ArchiveBox — screenshot of github.com

ArchiveBox

ArchiveBox is a robust open-source, self-hosted web archive solution. I'd use it to keep local copies of links from various sources, ensuring content preservation even if original sites vanish.

Visit github.com →

Questions & Answers

What is ArchiveBox?
ArchiveBox is an open-source, self-hosted web archiving tool that saves local copies of web content, including pages, images, and videos. It can ingest URLs from various sources like browser bookmarks, history, RSS feeds, or direct input. Users can view and manage their archived data through a web UI or directly in the filesystem.
Who is ArchiveBox intended for?
ArchiveBox is designed for individuals, researchers, or organizations who want to preserve web content locally and ensure access to it even if original sites go offline. It caters to those needing a personal web archive under their full control, rather than relying on third-party cloud services.
How does ArchiveBox compare to other web archiving tools?
ArchiveBox distinguishes itself by focusing on self-hosting and offering a comprehensive set of archiving methods, including Wget, Chromium, and YouTube-DL, to capture diverse content types. Unlike cloud-based services, it provides users with complete control over their archived data and storage. It supports a wide array of input sources for URLs, making it highly versatile.
When should I consider using ArchiveBox?
You should use ArchiveBox when you require a resilient, offline-accessible personal archive of web pages, articles, videos, or social media posts.
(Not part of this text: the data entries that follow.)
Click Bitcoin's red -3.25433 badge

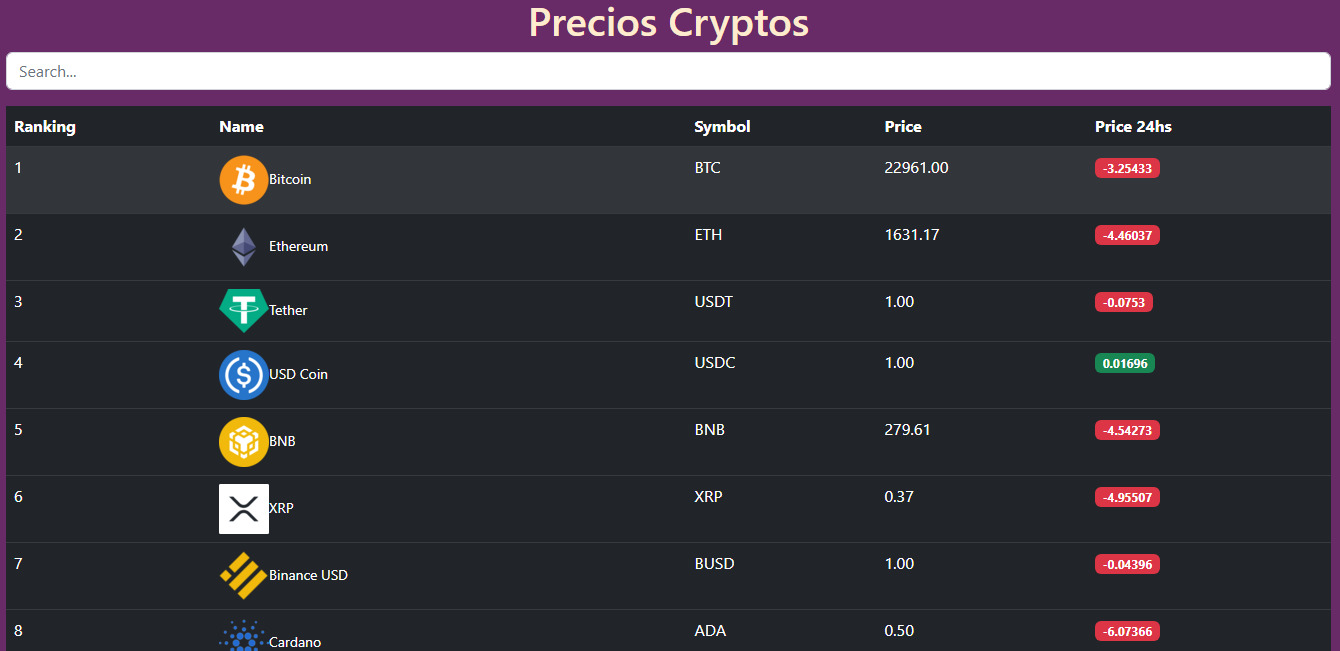tap(1127, 168)
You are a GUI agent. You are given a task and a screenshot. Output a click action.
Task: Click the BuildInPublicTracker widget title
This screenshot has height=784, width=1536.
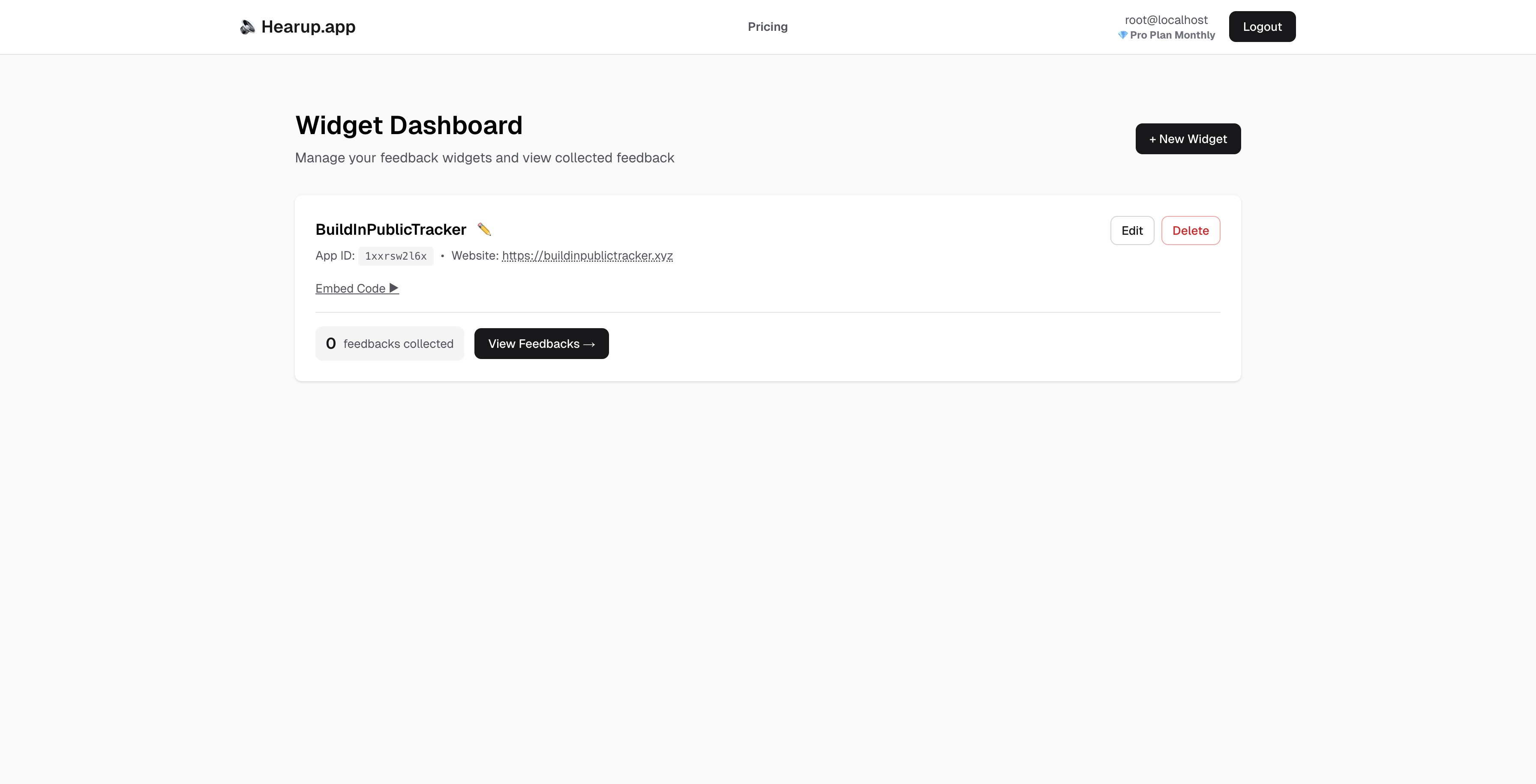pyautogui.click(x=390, y=229)
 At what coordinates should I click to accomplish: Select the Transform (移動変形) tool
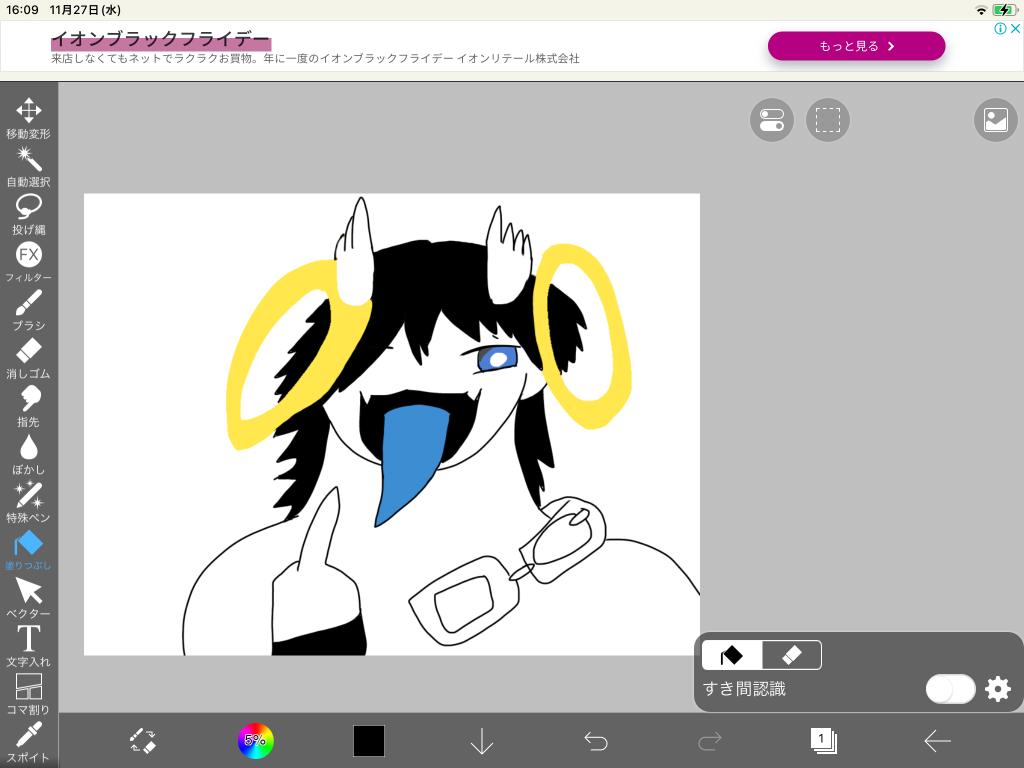pos(28,116)

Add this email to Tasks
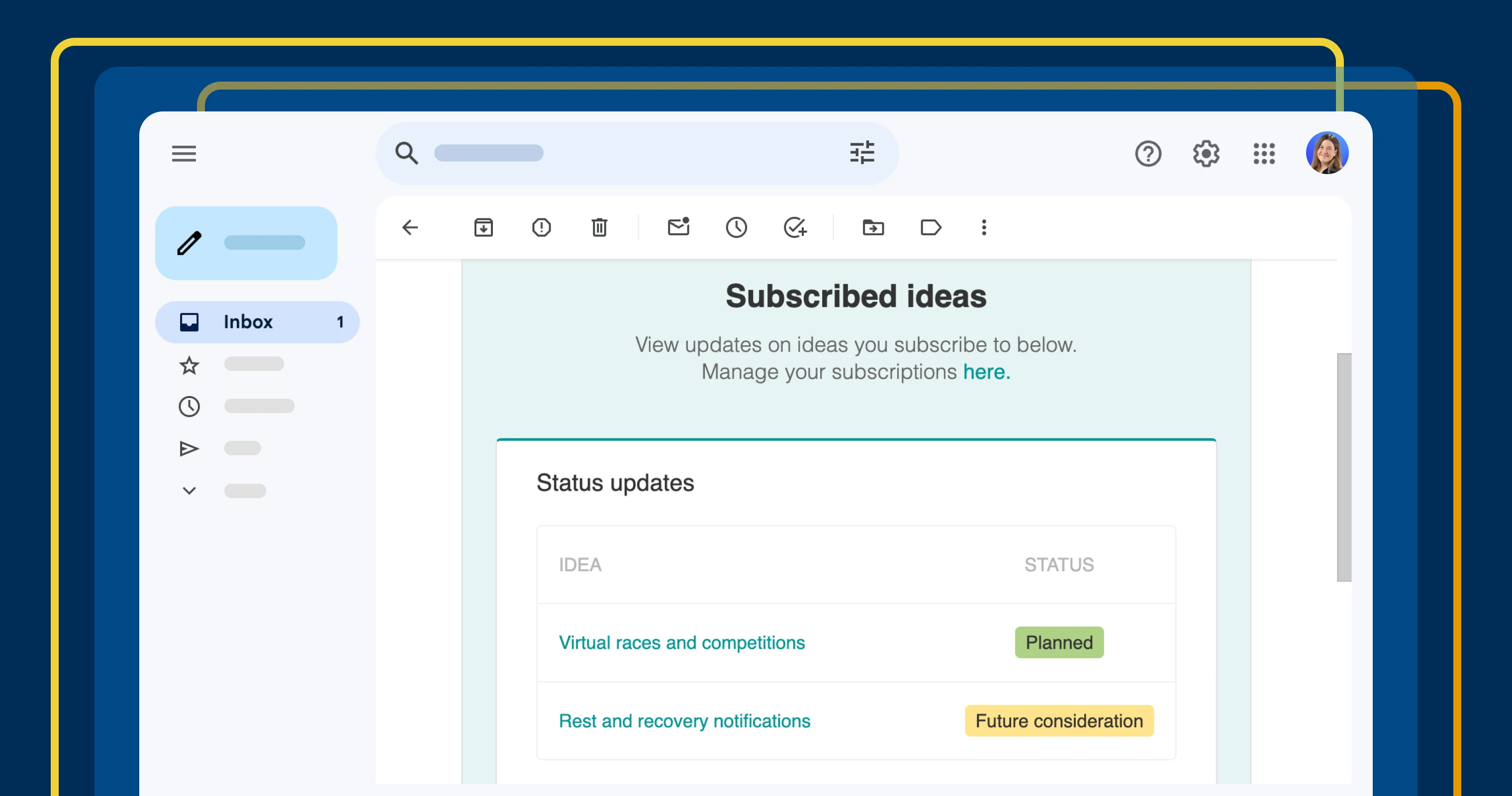click(795, 227)
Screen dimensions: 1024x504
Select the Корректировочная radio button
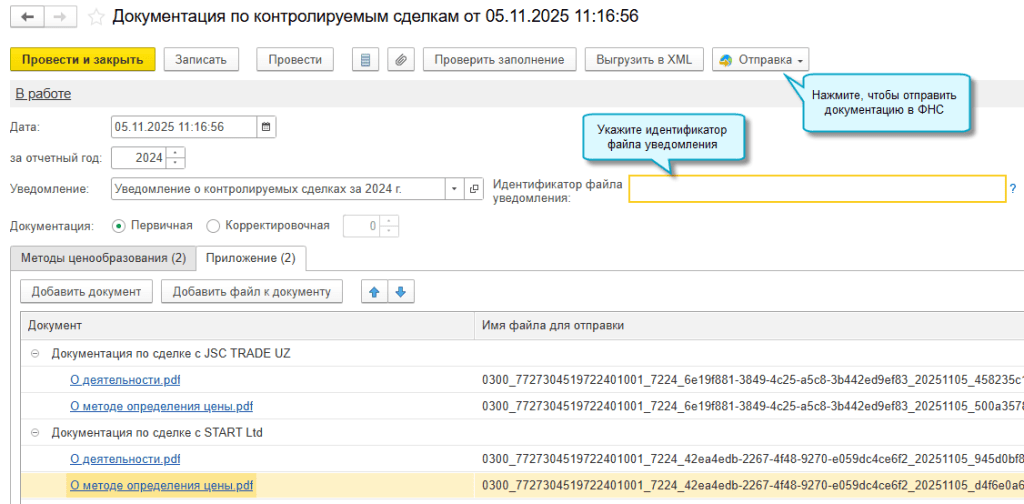[x=213, y=226]
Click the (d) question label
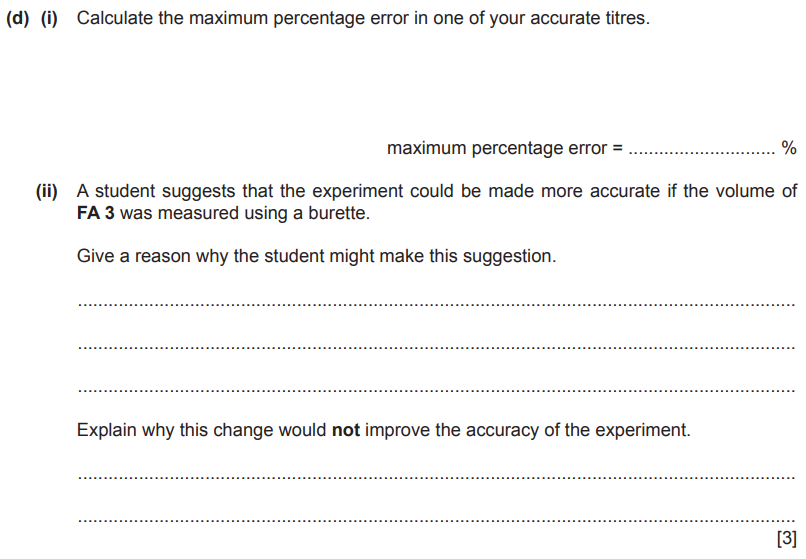The height and width of the screenshot is (559, 806). pyautogui.click(x=17, y=19)
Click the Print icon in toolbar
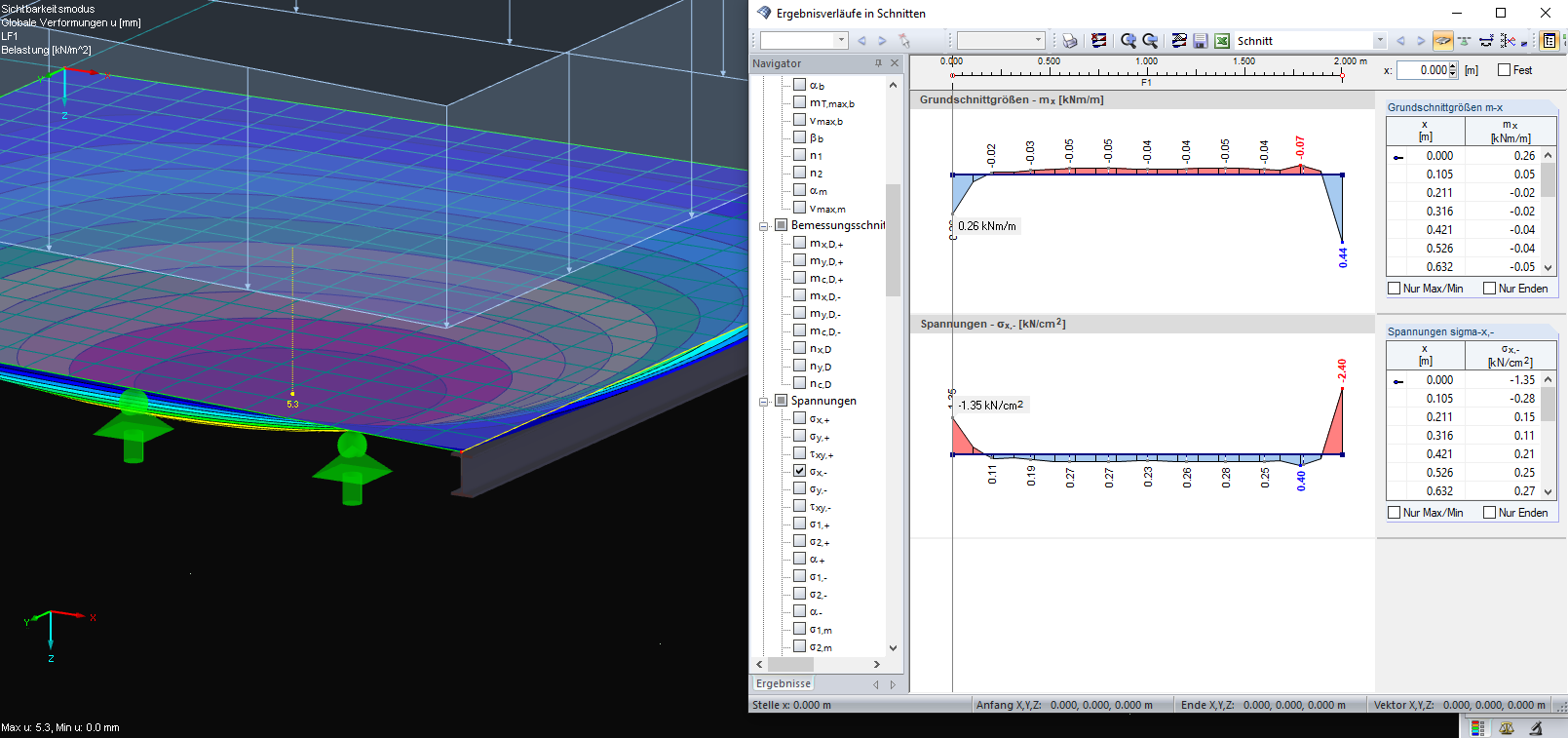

It is particularly useful for historical preservation, research, or ensuring continued access to important online resources, especially if you anticipate content might be removed or altered online.
What are the technical requirements and input methods for ArchiveBox?
ArchiveBox officially supports macOS, Ubuntu/Debian, and BSD, and can run on any system that supports Docker and/or Python. It allows for importing URLs from numerous sources, including browser bookmarks (Chrome, Firefox, Safari, Opera, IE), browser history, RSS feed URLs, Pocket, Pinboard, Instapaper, Reddit Saved Posts, and plain text files via stdin or as arguments.